Data excerpts Block Start

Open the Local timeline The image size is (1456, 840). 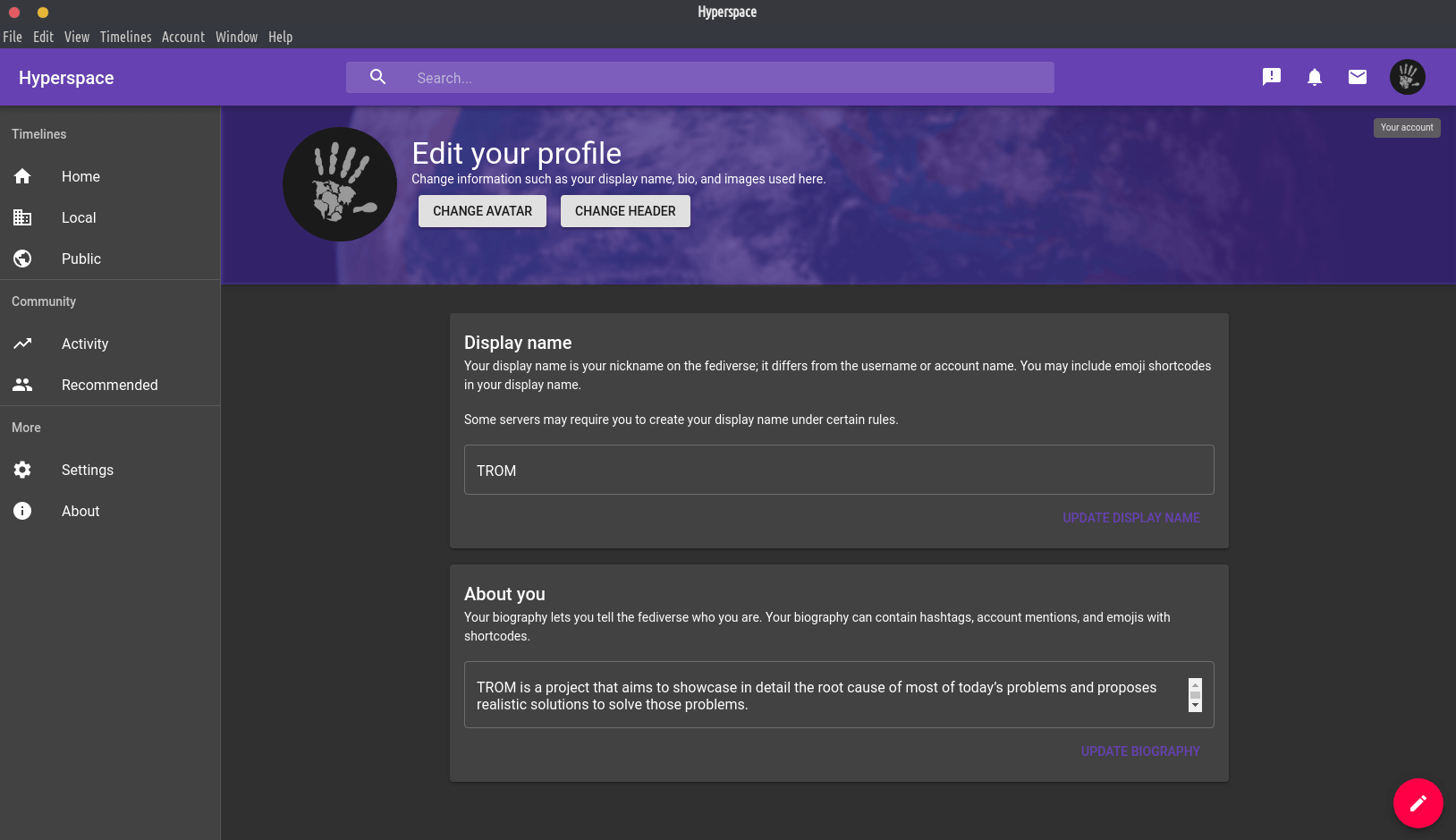79,217
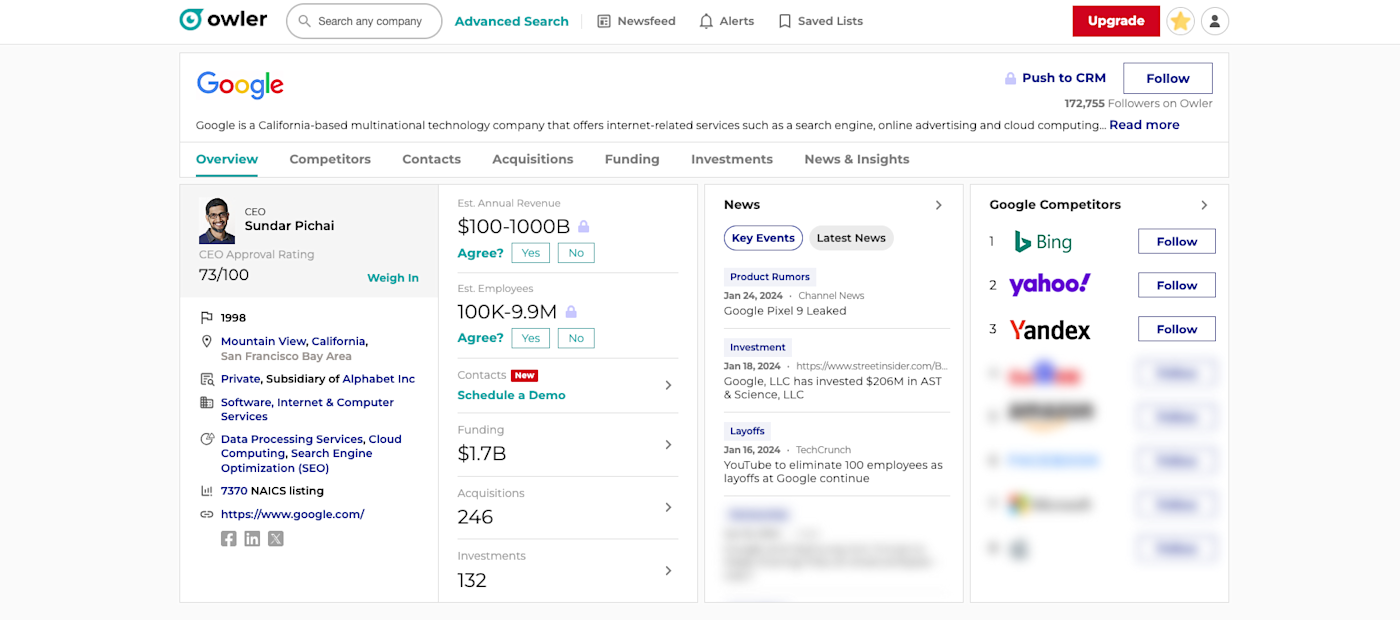This screenshot has height=620, width=1400.
Task: Open Google's X (Twitter) icon
Action: click(276, 538)
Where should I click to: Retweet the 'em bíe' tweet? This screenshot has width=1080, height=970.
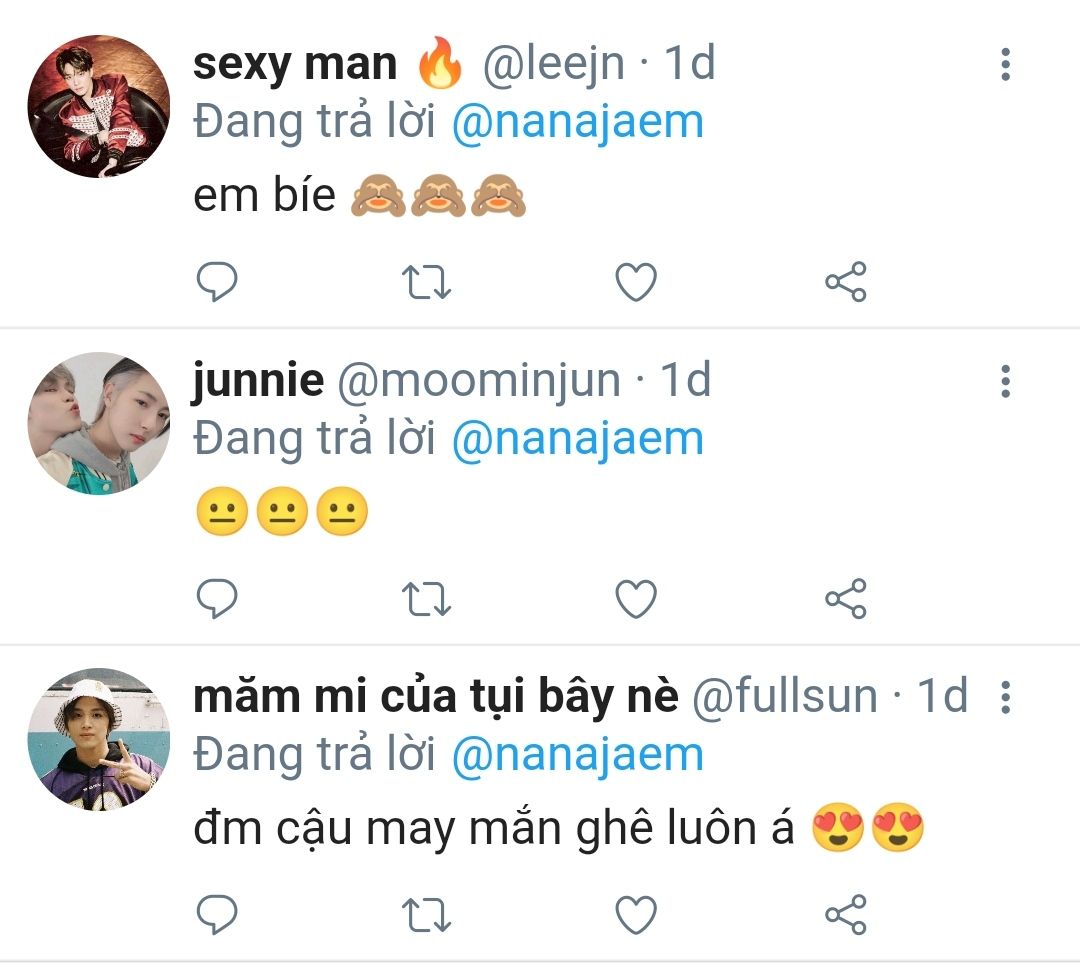pyautogui.click(x=426, y=282)
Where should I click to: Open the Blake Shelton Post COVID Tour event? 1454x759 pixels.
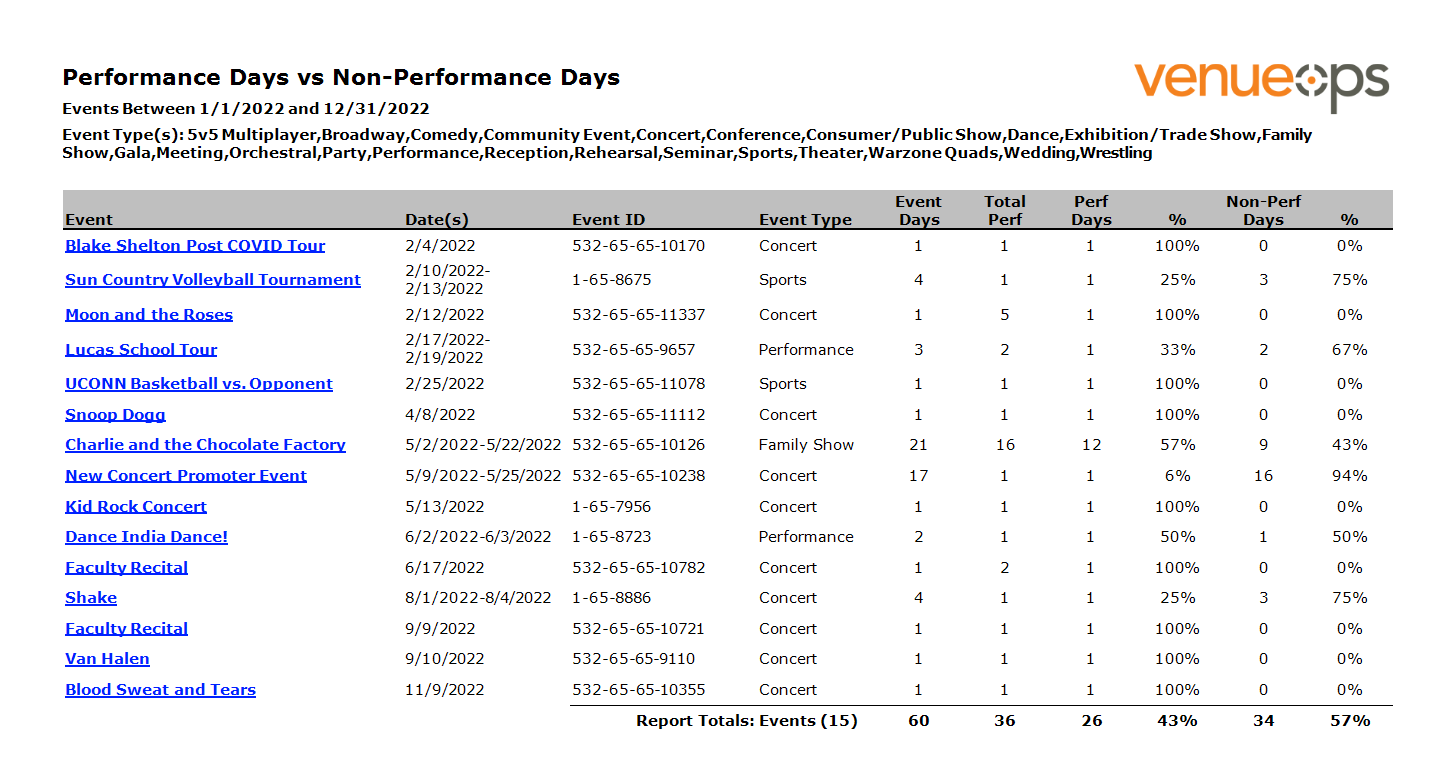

Data excerpts Block End

_Task_. Write out again, exactly, each line from the one containing "Where should I click to: Retweet" through the last line of the entries, and omit every picture.

_Result below_.
Where should I click to: Retweet the 'em bíe' tweet? This screenshot has width=1080, height=970.
pyautogui.click(x=426, y=282)
Where should I click to: Open the Blake Shelton Post COVID Tour event? 1454x759 pixels.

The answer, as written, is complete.